Evaluation of the neurochemical effects of diphenidine, a new psychoactive substance, on the dopaminergic reward system by using rat brain microdialysis

2018 Fiscal Year Final Research Report

• Project/Area Number: 16K09197
• Research Category: Grant-in-Aid for Scientific Research (C)
• Allocation Type: Multi-year Fund
• Section: 一般
• Research Field: Legal medicine
• Research Institution: Asahikawa Medical College
• Principal Investigator: SHIMIZU Keiko 旭川医科大学, 医学部, 教授 (90312462)
• Co-Investigator(Kenkyū-buntansha): 奥田 勝博 旭川医科大学, 医学部, 助教 (00389115) ; 田中 宏樹 旭川医科大学, 医学部, 助教 (70596155)
• Research Collaborator: ASARI Masaru ; MATSUBARA Kazuo
• Project Period (FY): 2016-04-01 – 2019-03-31
• Keywords: ジフェニジン / 危険ドラッグ / マイクロダイアリシス / 薬物依存 / 側坐核 / ドパミン

Outline of Final Research Achievements

Diphenidine (DPD) ,one of the new psychoactive substances, stimulated A10 nervous system which is projected from ventrotegmental area to limbic system (nucleus accumbens, hippocampus, amygdala etc.) and to medial prefrontal cortex rather than A9 nervous system which is projected from substantia nigra to striatum.

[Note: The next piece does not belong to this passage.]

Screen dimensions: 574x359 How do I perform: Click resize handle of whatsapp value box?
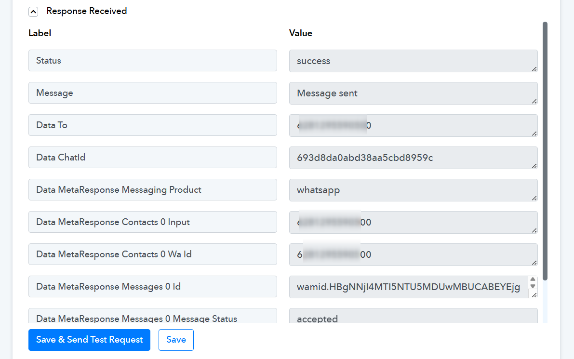click(534, 198)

DPD was detected in the dialysate from rat brain after i.p. injection. The highest concentrations were observed at 30 minutes and the concentrations were decreased time-dependent manner. The DPD concentration in the dialysate was significantly increased by pretreatment of P-glycoprotein inhibitors and also an organic cation transporter inhibitor. However, no difference was identified between DPD levels in the blood of the inhibitors and saline pretreatment groups. The results indicated that P-glycoprotein and organic cation transporter has an important role in the transportation of DPD across the blood-brain barrier.

Free Research Field

法医学

Academic Significance and Societal Importance of the Research Achievements

ジフェニジンの毒性機序を解明し、既存の違法薬物（覚せい剤や麻薬）の毒性と比較研究することは、法医診断学的に意義深い。ジフェニジンの中枢毒性に関する詳細な神経科学的検討は、未だ報告されていなかった。ジフェニジンを含め、基本構造で分類される様々なタイプの危険ドラッグの血液脳関門通過様式及びその依存毒性を明らかにすることは、今後も出現が続くと予想される新規危険ドラッグの毒性機序を推定・検討する上でも極めて有用である。